We need to vote here in the House. If the Security Council says, “Yes, we must go into Iraq”, we will not go until we ourselves have assessed the Security Council's evidence. That is what sovereignty is all about. This Quebec sovereignist is telling you this, federal government representatives: stand tall, be as determined to ensure the sovereignty of Canada as we are to ensure the sovereignty of Quebec, and I will be right with you on this one.
A third condition is that under no circumstances must Canada act hypocritically and do indirectly what it would refrain from doing directly. We should not relieve the U.S. in Afghanistan so they can send more troops to Iraq. Holding the robber's pocket open to allow him to drop money into it is still robbing. We cannot collaborate in this way, which some might like, but which might not sit well with others.
I address my comments to the Prime Minister. I, as a sovereignist, recognize that Mr. Pearson, Mr. Trudeau, the leader of the Progressive Conservative Party, whom I cannot name here, and Mr. Mulroney were up to the task. They knew how to make decisions, regardless of how hard other countries pushed. The current Prime Minister is not up to this task. He is ducking his responsibilities.

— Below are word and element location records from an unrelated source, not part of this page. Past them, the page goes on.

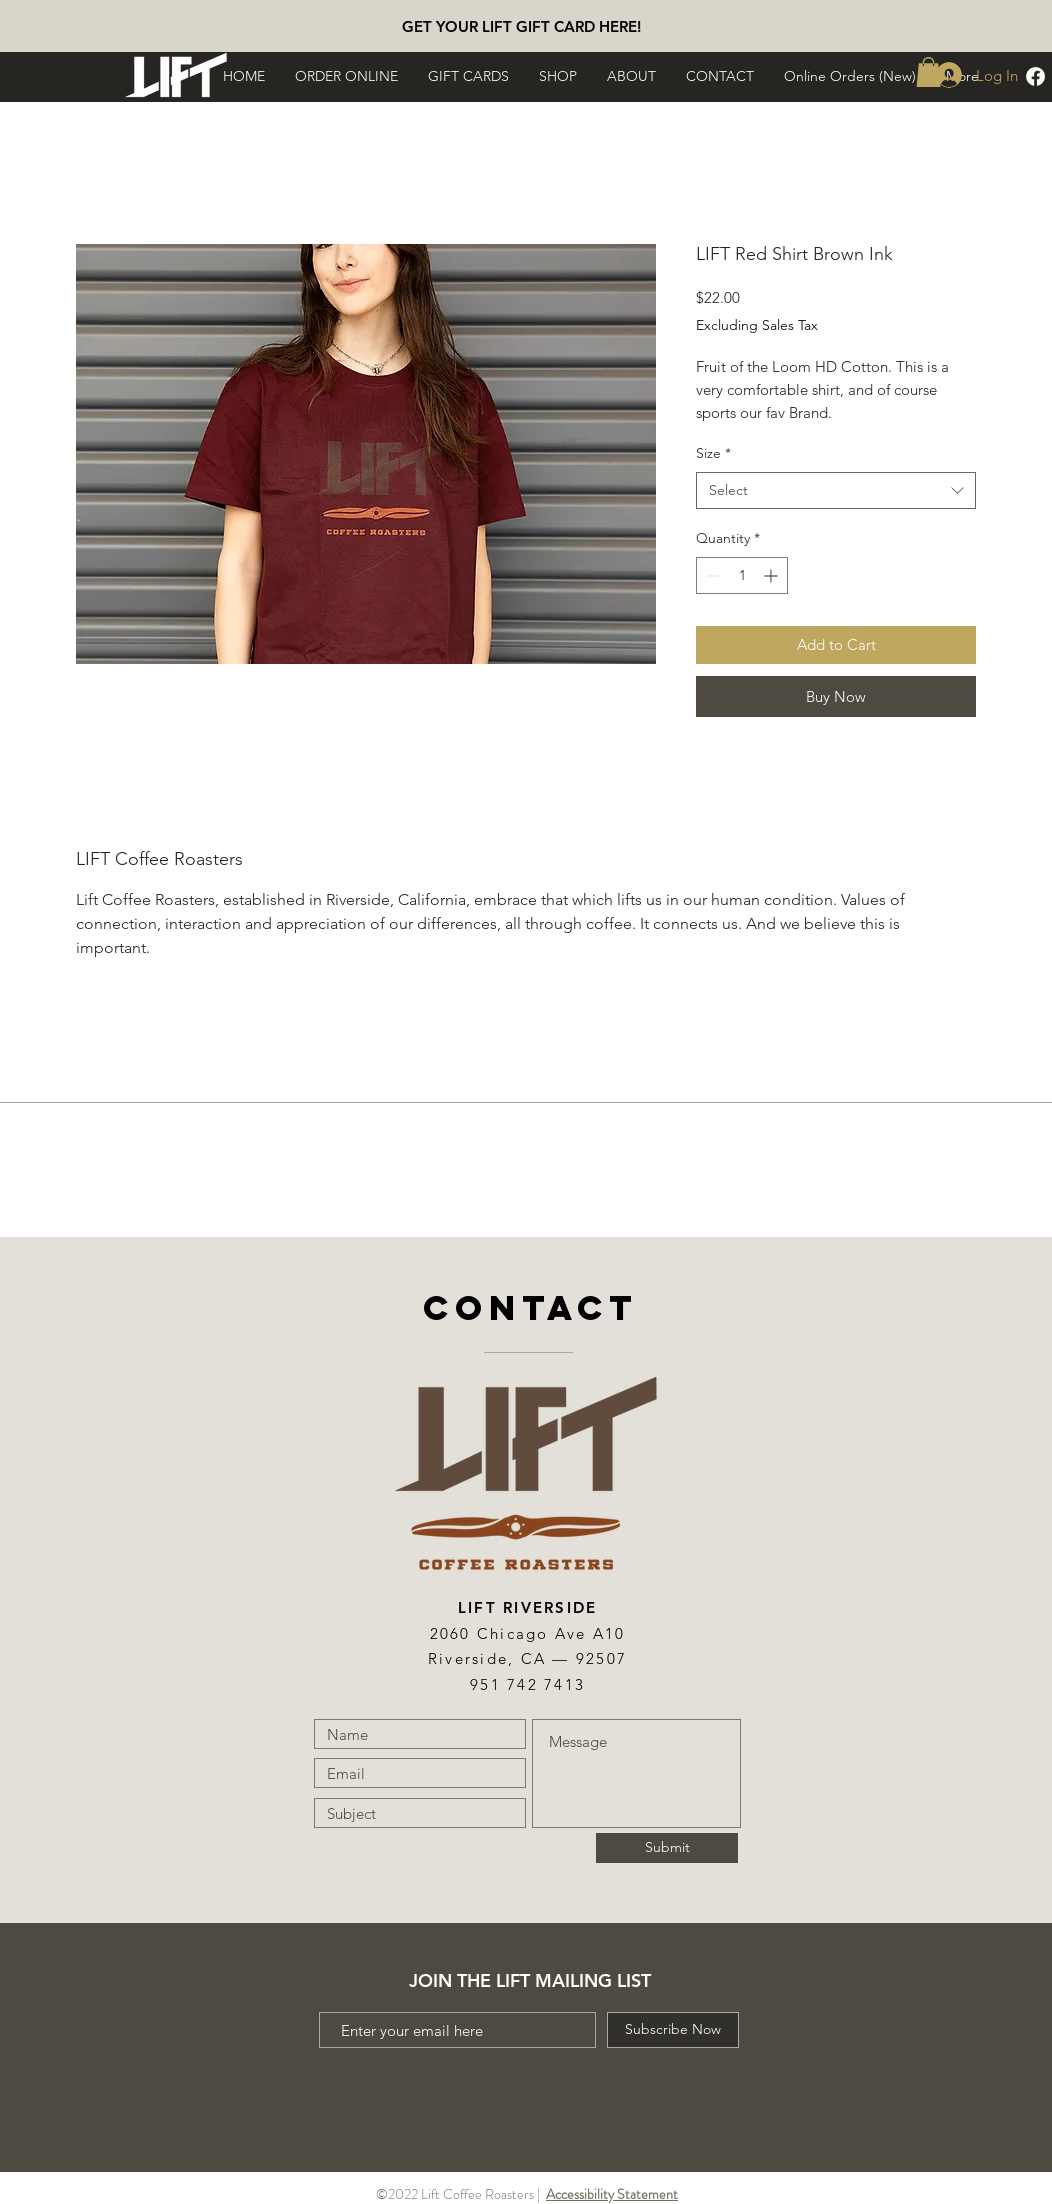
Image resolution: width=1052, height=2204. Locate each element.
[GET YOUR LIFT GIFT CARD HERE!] (521, 26)
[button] (346, 76)
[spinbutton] (742, 575)
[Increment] (772, 575)
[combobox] (836, 491)
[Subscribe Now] (673, 2030)
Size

Obviously, we must maintain ties with the United States. They are our friends. However, that does not make us their servant or their mouthpiece. There are times when it is right to tell one's friends, “you are wrong”.
A large part of the American population does not agree with its government. And regardless of whether or not they agree, what is our role? It is to decide for ourselves and by ourselves. It is called democracy and it is sadly lacking in this debate.
To close, I would like to remind this government that it must not confuse United Nations and United States. They are two different things. This country, Canada, and the aspiring country, Quebec, must behave in way that respects everyone. We must take a stand, and work for peace, rather than kowtowing and making decisions without any proof.